What do you mean by "practical" Quantum Computers? To the point they are in some companies, like supercomputers are now, or to the point of everyone having one in their home the size of a normal x86 computer? Please explain...
Why not just use the Star Trek method? compressing molecules into a packeted subspace beam?
and aiming the beam to your destination.
[QUOTE=implaying8;17180620]What do you mean by "practical" Quantum Computers? To the point they are in some companies, like supercomputers are now, or to the point of everyone having one in their home the size of a normal x86 computer? Please explain...[/QUOTE]
I would say when they are actually used for practical stuff and not just doing stuff in a lab doing things a normal computer can do too.
I don't think what you said is teleportation, its just super fast travel through interw3bs. Teleportation is going from point A to point C, without touching point B.
Just steal the ARK idea from doom that would make teleporting easy unless in the beta stage and you lose your ass
[QUOTE=aVoN;17118358]And later, molecules.

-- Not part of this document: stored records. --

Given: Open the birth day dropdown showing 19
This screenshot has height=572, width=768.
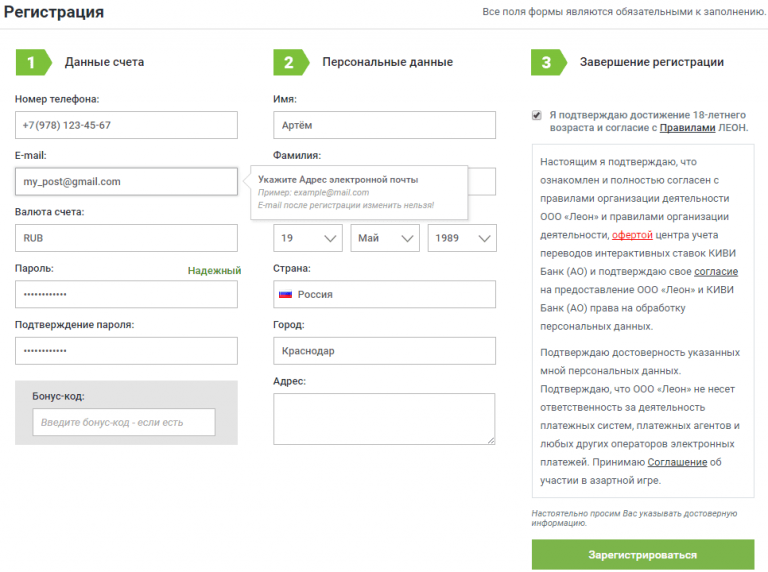Looking at the screenshot, I should tap(308, 238).
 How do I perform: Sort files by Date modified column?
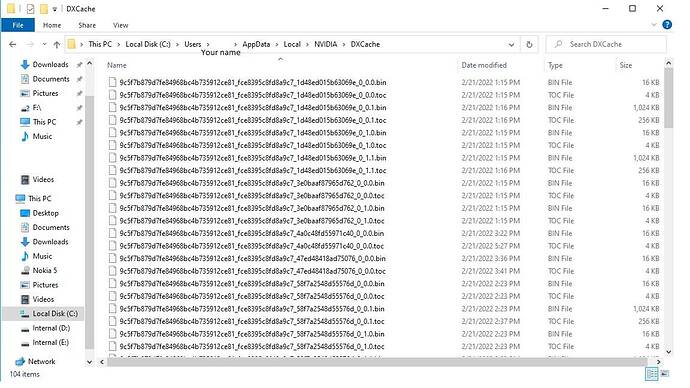[484, 65]
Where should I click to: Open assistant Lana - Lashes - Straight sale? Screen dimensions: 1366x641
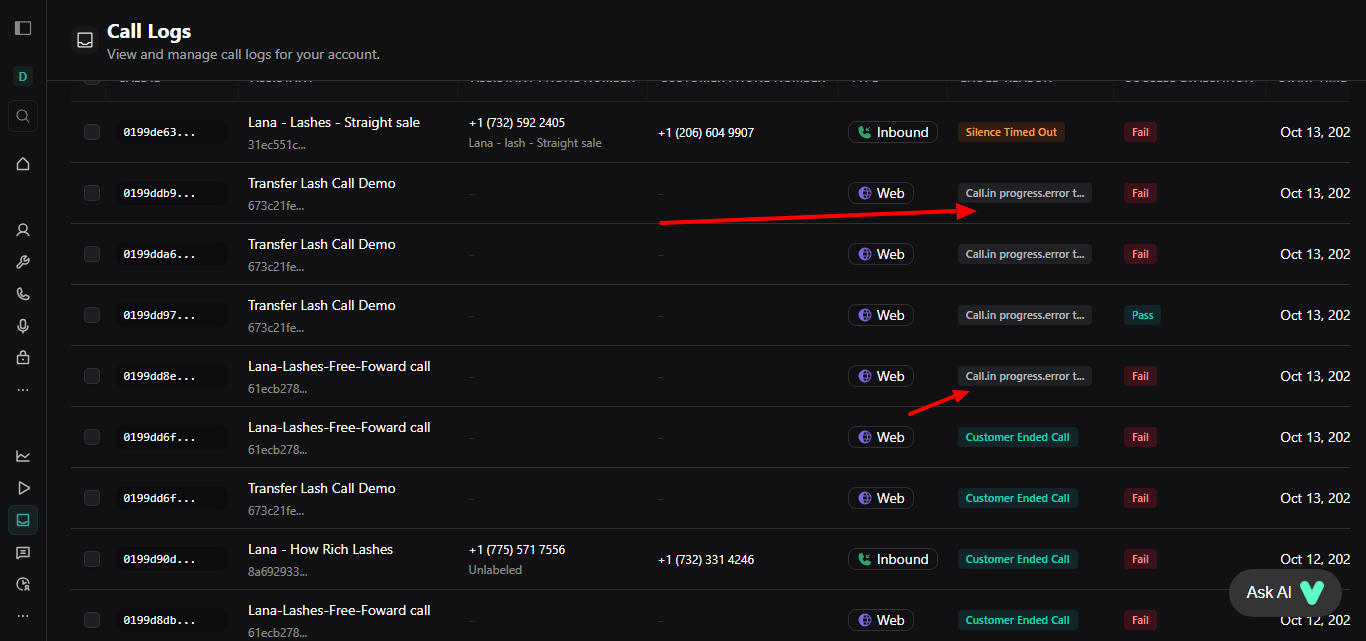[334, 123]
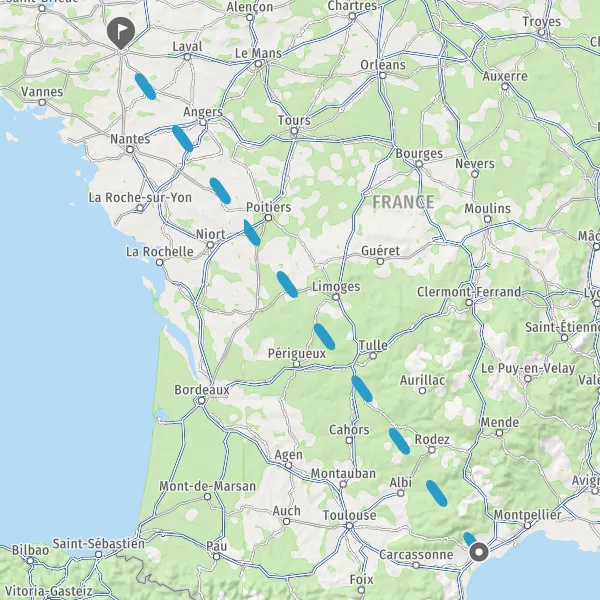Click the FRANCE country label
Viewport: 600px width, 600px height.
coord(403,202)
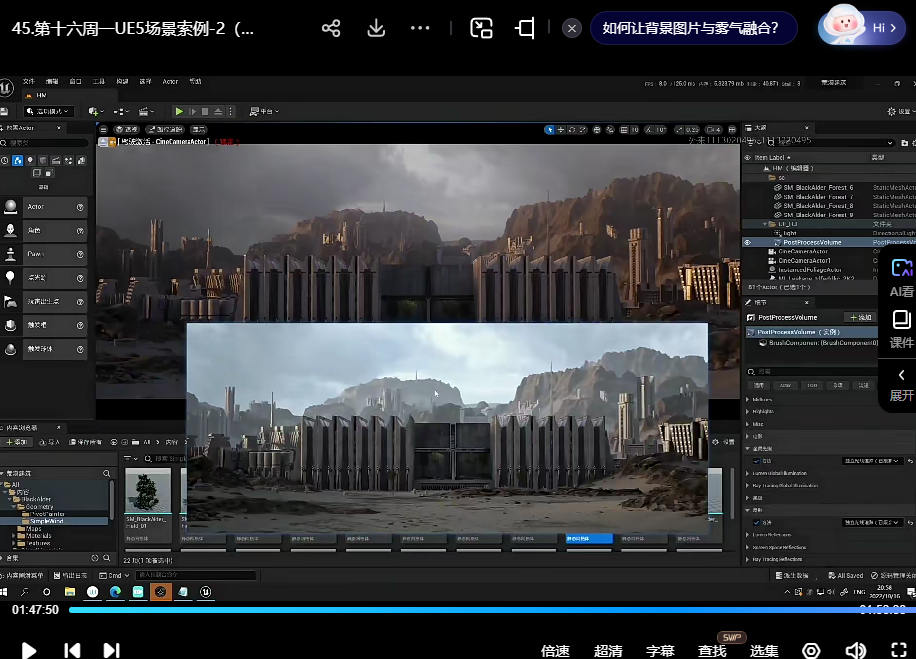Open the 查找 search feature
The height and width of the screenshot is (659, 916).
coord(712,651)
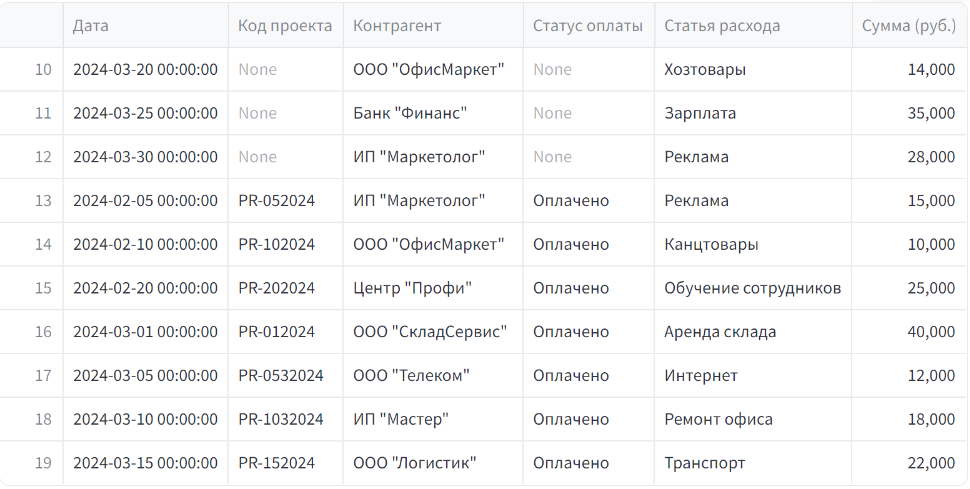Click the "Аренда склада" cell

click(753, 332)
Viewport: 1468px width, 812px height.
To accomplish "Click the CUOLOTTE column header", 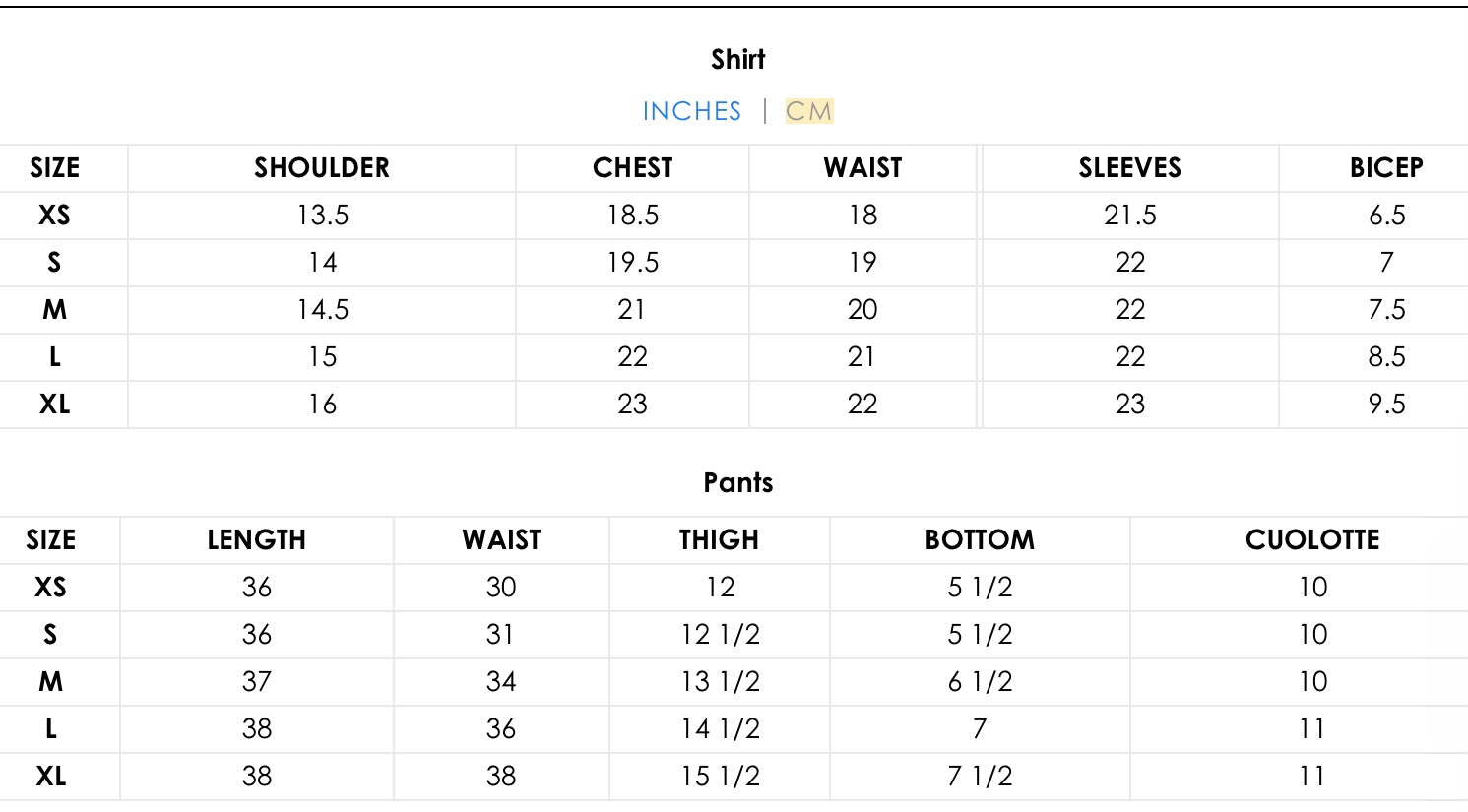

But a complete lifeform?[/QUOTE]
Can you imagine? The complexity of a single protein molecule is incredible in itself, to teleport a single cell with billions of them in would be unspeakably amazing, but a body has over 50 trillion cells. That's 5x10^23 protein molecules alone to transport (which at hundreds of amino acids long are hardly small.)
Get some of this:
[media]http://www.youtube.com/watch?v=wrVqD67zils[/media]
I'm not sure but It might be that your personality is developed by your thoughts. So your personality is a bunch of neural pathways that make you... you... :v:
[QUOTE=JohnnyMo1;17026708]
Teleportation will never happen because no one wants to die.[/QUOTE]
Sir, have you never read Death Note?
All we gotta do is use it on somebody who's been sentenced to death. Best of all would be if we could teleport them [i]into[/i], say, an electric chair.
From what I understand, we can't use "spooky action at a distance" to transmit data instantaneously because we can't control how the waveform collapses.
Is this true, then? No way round it? That makes me sad.